**DATA FOR PROCESSING:**

++++

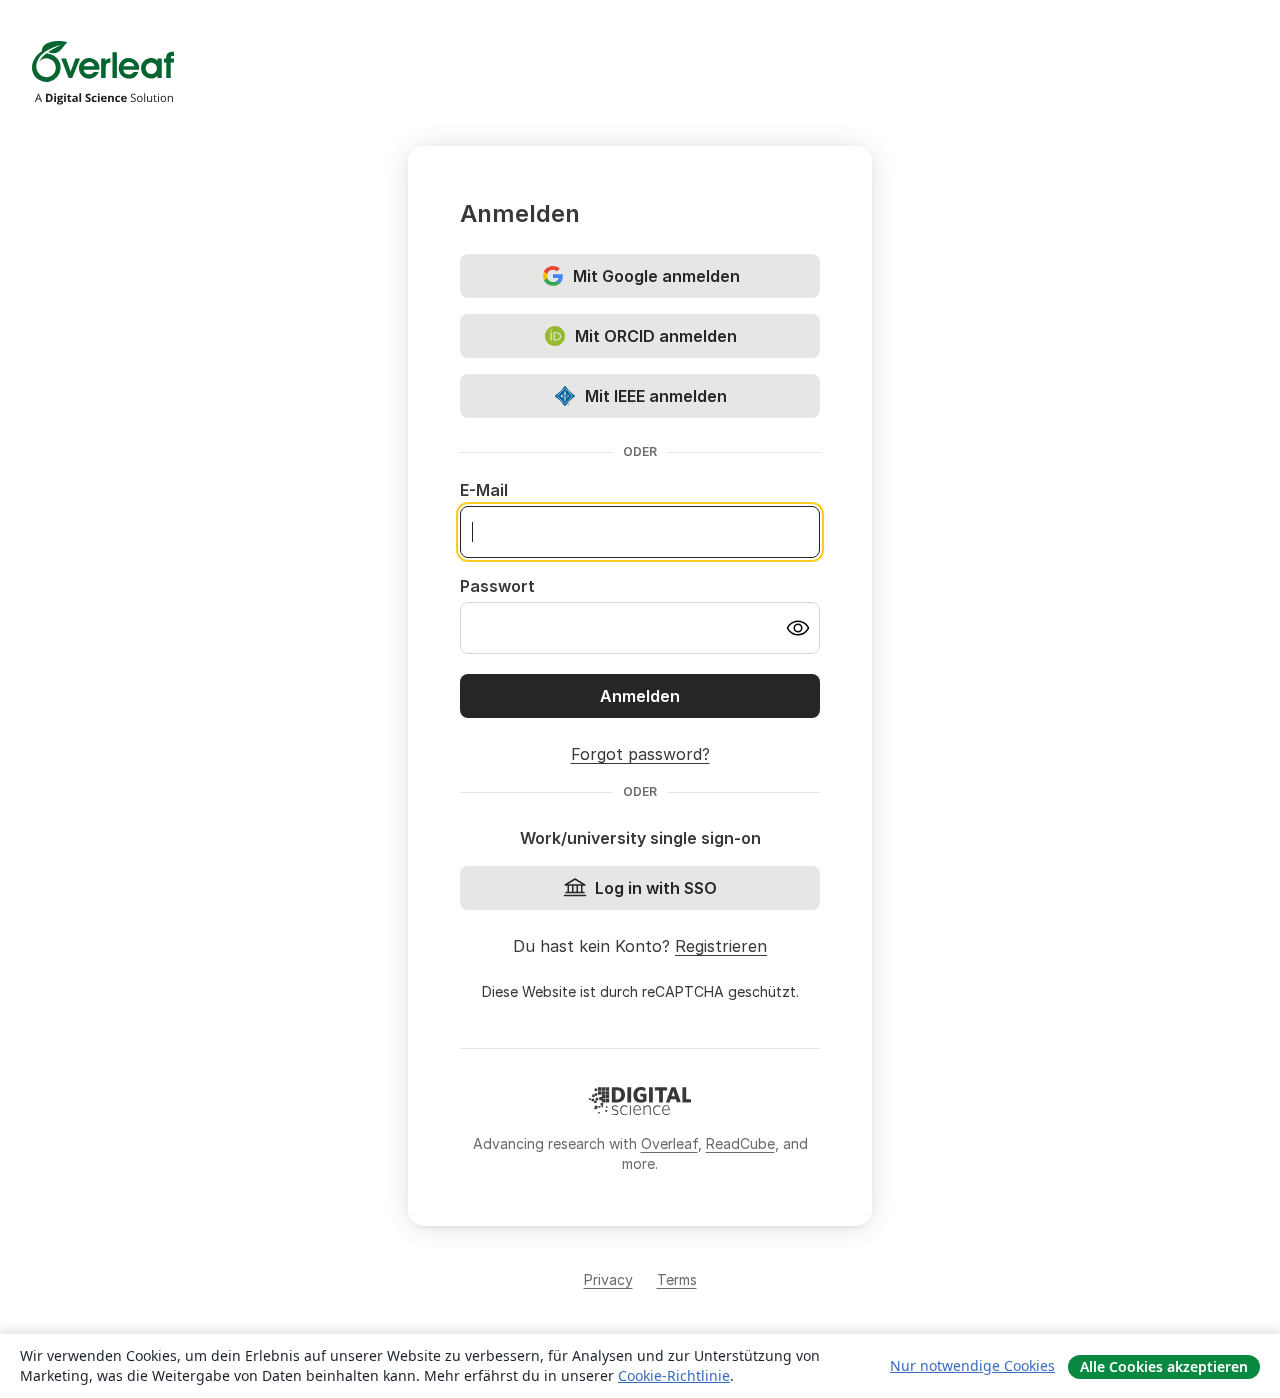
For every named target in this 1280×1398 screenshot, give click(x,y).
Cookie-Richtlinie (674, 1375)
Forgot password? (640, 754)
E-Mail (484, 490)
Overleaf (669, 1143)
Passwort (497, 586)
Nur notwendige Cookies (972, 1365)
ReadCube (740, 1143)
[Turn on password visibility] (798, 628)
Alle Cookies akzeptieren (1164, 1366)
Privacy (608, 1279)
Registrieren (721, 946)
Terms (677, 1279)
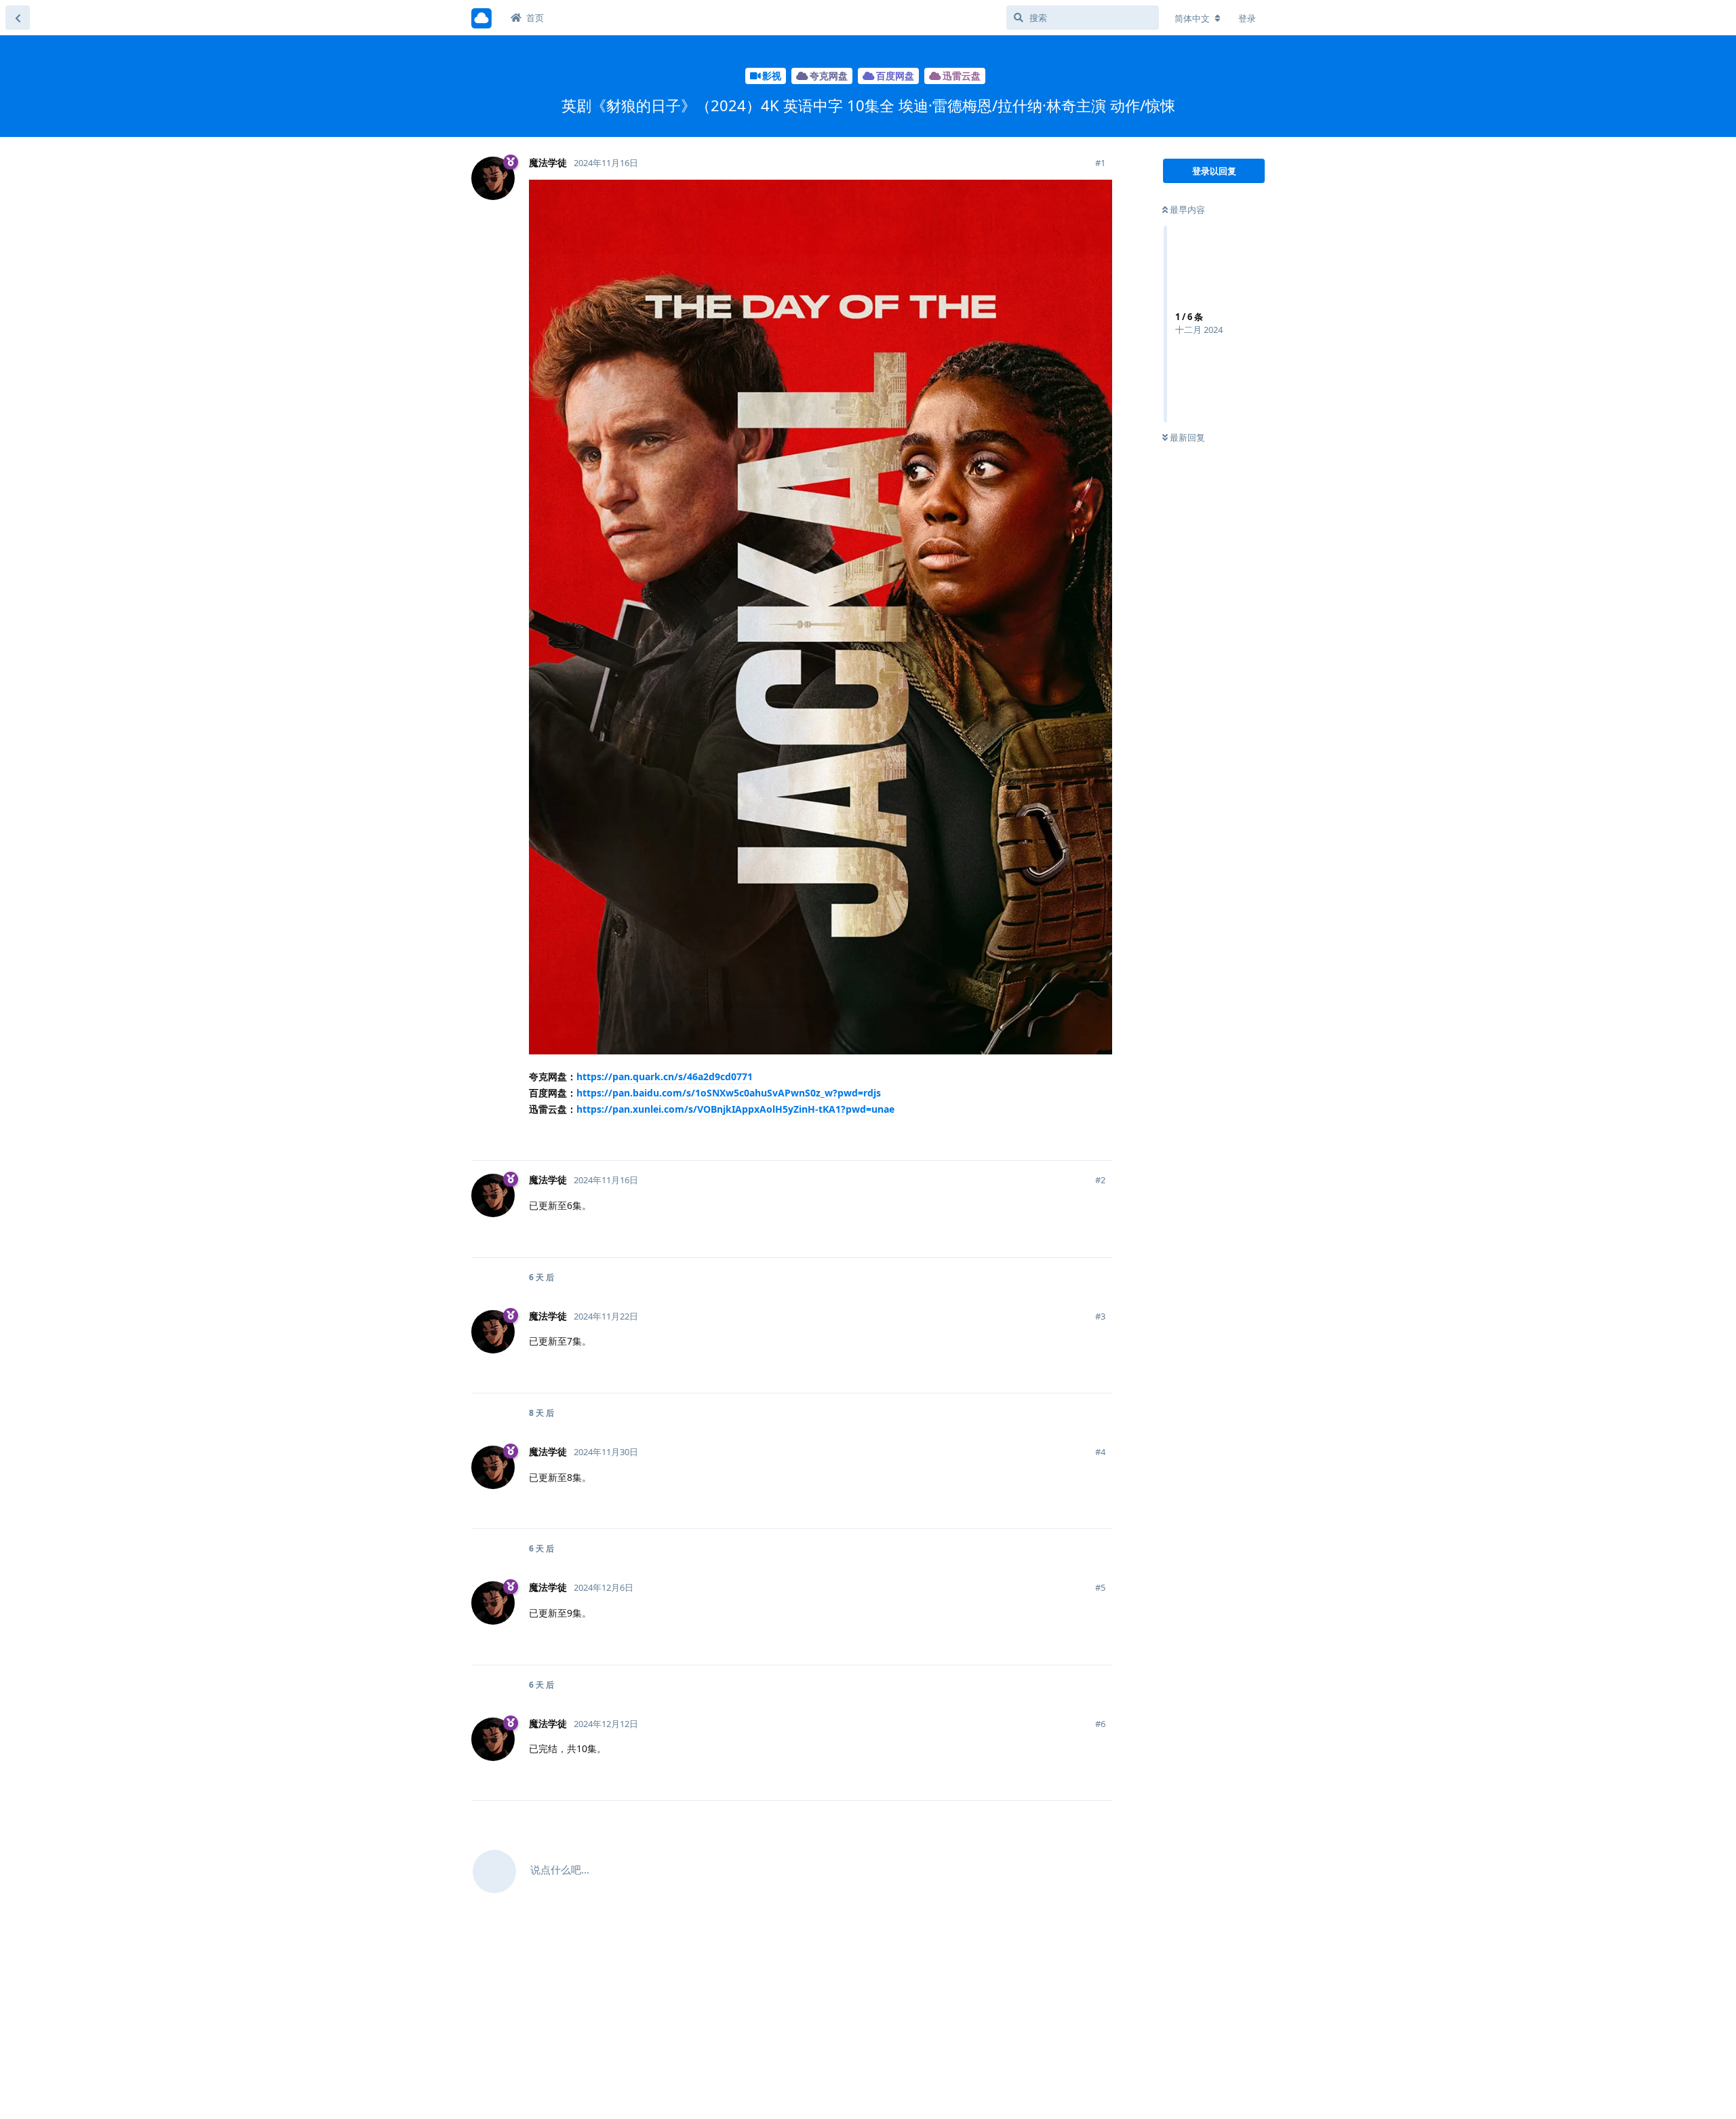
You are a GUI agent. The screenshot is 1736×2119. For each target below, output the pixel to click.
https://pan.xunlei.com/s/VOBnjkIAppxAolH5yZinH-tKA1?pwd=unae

++++

**TASK TO CARRY OUT:** Output the records exactly, please. The pictures are not part of the copy.

**EXERCISE RESULT:**
For every named target in this 1280×1398 screenshot, give click(x,y).
Cookie-Richtlinie (674, 1375)
Forgot password? (640, 754)
E-Mail (484, 490)
Overleaf (669, 1143)
Passwort (497, 586)
Nur notwendige Cookies (972, 1365)
ReadCube (740, 1143)
[Turn on password visibility] (798, 628)
Alle Cookies akzeptieren (1164, 1366)
Privacy (608, 1279)
Registrieren (721, 946)
Terms (677, 1279)
You are a GUI agent. The screenshot is 1736×2119. For each target below, output the pixel to click.
https://pan.xunlei.com/s/VOBnjkIAppxAolH5yZinH-tKA1?pwd=unae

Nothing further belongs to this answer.